Target Proteins in Human Autoimmune Rippling Muscle Disease

Rippling muscle disease (RMD) is a rare disorder of the striated muscle characterized by signs and symptoms of muscular hyperexcitability induced by stretch or by percussion (Torbergsen 2002; Vorgerd et al., 1999). Though RMD is generally benign also severe forms of the disease are known. Several reports show a diversity of autosomal‐dominant, autosomal‐recessive and sporadic RMD forms as well as acquired RMD in association with myastenia gravis or with thymoma. There are few reports on patients with rippling muscle and the presence of autoantibodies directed against striated muscle responding to immunosuppressive treatment. A patient from Japan showed a form of RMD that preceded a lymphoplasmacytoid lymphoma. Up to now it is unclear which structures of the striated muscle are the targets of the immune response leading to the clinical phenotype of RMD. To identify targets of the autoimmunological reactions against different proteins of the functional structure of the sarkolemma different methods were applied to muscle biopsies and serum samples of 10 patients.

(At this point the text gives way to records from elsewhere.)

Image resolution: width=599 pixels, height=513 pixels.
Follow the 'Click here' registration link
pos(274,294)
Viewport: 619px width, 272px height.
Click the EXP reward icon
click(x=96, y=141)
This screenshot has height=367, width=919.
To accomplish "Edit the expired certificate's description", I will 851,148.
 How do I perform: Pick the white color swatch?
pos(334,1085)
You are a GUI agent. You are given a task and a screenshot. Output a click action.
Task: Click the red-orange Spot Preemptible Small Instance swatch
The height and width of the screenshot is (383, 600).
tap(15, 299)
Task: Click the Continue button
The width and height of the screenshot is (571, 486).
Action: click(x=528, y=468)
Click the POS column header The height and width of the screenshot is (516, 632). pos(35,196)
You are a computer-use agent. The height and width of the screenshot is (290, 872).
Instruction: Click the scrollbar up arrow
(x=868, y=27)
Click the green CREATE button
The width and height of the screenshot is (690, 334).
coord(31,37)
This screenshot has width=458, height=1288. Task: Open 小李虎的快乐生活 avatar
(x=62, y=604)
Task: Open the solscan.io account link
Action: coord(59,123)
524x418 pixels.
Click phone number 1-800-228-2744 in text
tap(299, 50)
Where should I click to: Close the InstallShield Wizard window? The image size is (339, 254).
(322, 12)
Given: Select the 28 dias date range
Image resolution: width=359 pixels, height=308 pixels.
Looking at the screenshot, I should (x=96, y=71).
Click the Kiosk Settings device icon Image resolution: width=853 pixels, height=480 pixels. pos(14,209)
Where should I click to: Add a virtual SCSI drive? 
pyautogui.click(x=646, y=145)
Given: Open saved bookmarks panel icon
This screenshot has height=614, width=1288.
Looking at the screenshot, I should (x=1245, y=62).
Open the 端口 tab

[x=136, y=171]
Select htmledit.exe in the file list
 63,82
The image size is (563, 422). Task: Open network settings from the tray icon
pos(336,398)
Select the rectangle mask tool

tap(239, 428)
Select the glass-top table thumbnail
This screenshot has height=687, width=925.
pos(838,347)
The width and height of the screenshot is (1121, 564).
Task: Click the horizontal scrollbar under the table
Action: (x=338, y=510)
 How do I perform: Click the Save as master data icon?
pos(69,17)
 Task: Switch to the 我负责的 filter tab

Methods included immunohistochemistry, elisa technique, western blots of muscle proteins and DNA sequencing of the two coding exons of CAV3 as well as the muscle specific exon of BIN 1. Mutation analysis showed no unregular sequences of the DNA. However the main targets seemed to be caveolin 3 and BIN 1. Further studies are needed to eluminate the protein domains responsible for the autoimmune reaction.